Written problem ->
Rewrite the records below with "Instruction" swapped for "Objective" at every occurrence, keeping all other text unchanged.

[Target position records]
_ _ _ _ _ _ _
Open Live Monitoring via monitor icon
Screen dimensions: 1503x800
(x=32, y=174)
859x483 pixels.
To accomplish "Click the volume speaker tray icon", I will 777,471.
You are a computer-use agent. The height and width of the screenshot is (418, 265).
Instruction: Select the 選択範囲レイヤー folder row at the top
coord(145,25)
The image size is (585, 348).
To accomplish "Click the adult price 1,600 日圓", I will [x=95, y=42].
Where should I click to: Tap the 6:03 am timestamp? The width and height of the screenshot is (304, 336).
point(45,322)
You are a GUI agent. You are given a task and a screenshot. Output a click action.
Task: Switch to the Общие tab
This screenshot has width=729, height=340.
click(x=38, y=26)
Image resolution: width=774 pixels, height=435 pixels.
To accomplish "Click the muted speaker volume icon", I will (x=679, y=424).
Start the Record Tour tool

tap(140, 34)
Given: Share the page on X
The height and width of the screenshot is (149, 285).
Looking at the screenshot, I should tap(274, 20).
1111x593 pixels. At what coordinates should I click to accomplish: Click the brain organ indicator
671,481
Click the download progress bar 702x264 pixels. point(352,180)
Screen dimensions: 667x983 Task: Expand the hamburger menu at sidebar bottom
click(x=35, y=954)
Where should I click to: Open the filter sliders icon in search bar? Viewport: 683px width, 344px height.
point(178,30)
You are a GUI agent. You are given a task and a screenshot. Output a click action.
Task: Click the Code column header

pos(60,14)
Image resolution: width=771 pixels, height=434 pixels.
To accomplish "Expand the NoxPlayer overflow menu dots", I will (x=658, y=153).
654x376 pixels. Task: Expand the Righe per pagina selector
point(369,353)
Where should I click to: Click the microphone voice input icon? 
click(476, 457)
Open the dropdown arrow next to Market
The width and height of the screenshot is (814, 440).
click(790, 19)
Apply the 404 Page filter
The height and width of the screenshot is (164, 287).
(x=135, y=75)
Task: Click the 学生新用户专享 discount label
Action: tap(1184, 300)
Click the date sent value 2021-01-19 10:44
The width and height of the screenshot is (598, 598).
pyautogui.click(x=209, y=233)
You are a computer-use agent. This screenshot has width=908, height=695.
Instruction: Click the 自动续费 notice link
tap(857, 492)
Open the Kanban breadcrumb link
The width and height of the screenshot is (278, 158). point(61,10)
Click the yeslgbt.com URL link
_ _ _ _ _ _ _
Written response ->
Open Live Monitoring via monitor icon
Screen dimensions: 1503x800
(x=32, y=174)
859x483 pixels.
To accomplish "Click the volume speaker tray icon", I will 777,471.
You are a computer-use agent. The height and width of the screenshot is (418, 265).
Objective: Select the 選択範囲レイヤー folder row at the top
coord(145,25)
The image size is (585, 348).
To accomplish "Click the adult price 1,600 日圓", I will [x=95, y=42].
Where should I click to: Tap the 6:03 am timestamp? The width and height of the screenshot is (304, 336).
point(45,322)
You are a GUI agent. You are given a task and a screenshot. Output a click action.
Task: Switch to the Общие tab
This screenshot has width=729, height=340.
click(x=38, y=26)
Image resolution: width=774 pixels, height=435 pixels.
To accomplish "Click the muted speaker volume icon", I will (x=679, y=424).
Start the Record Tour tool

tap(140, 34)
Given: Share the page on X
The height and width of the screenshot is (149, 285).
Looking at the screenshot, I should tap(274, 20).
1111x593 pixels. At what coordinates should I click to accomplish: Click the brain organ indicator
671,481
Click the download progress bar 702x264 pixels. point(352,180)
Screen dimensions: 667x983 Task: Expand the hamburger menu at sidebar bottom
click(x=35, y=954)
Where should I click to: Open the filter sliders icon in search bar? Viewport: 683px width, 344px height.
point(178,30)
You are a GUI agent. You are given a task and a screenshot. Output a click action.
Task: Click the Code column header

pos(60,14)
Image resolution: width=771 pixels, height=434 pixels.
To accomplish "Expand the NoxPlayer overflow menu dots", I will (x=658, y=153).
654x376 pixels. Task: Expand the Righe per pagina selector
point(369,353)
Where should I click to: Click the microphone voice input icon? 
click(476, 457)
Open the dropdown arrow next to Market
The width and height of the screenshot is (814, 440).
click(790, 19)
Apply the 404 Page filter
The height and width of the screenshot is (164, 287).
(x=135, y=75)
Task: Click the 学生新用户专享 discount label
Action: tap(1184, 300)
Click the date sent value 2021-01-19 10:44
The width and height of the screenshot is (598, 598).
pyautogui.click(x=209, y=233)
You are a computer-use agent. This screenshot has width=908, height=695.
Objective: Click the 自动续费 notice link
tap(857, 492)
Open the Kanban breadcrumb link
The width and height of the screenshot is (278, 158). point(61,10)
Click the yeslgbt.com URL link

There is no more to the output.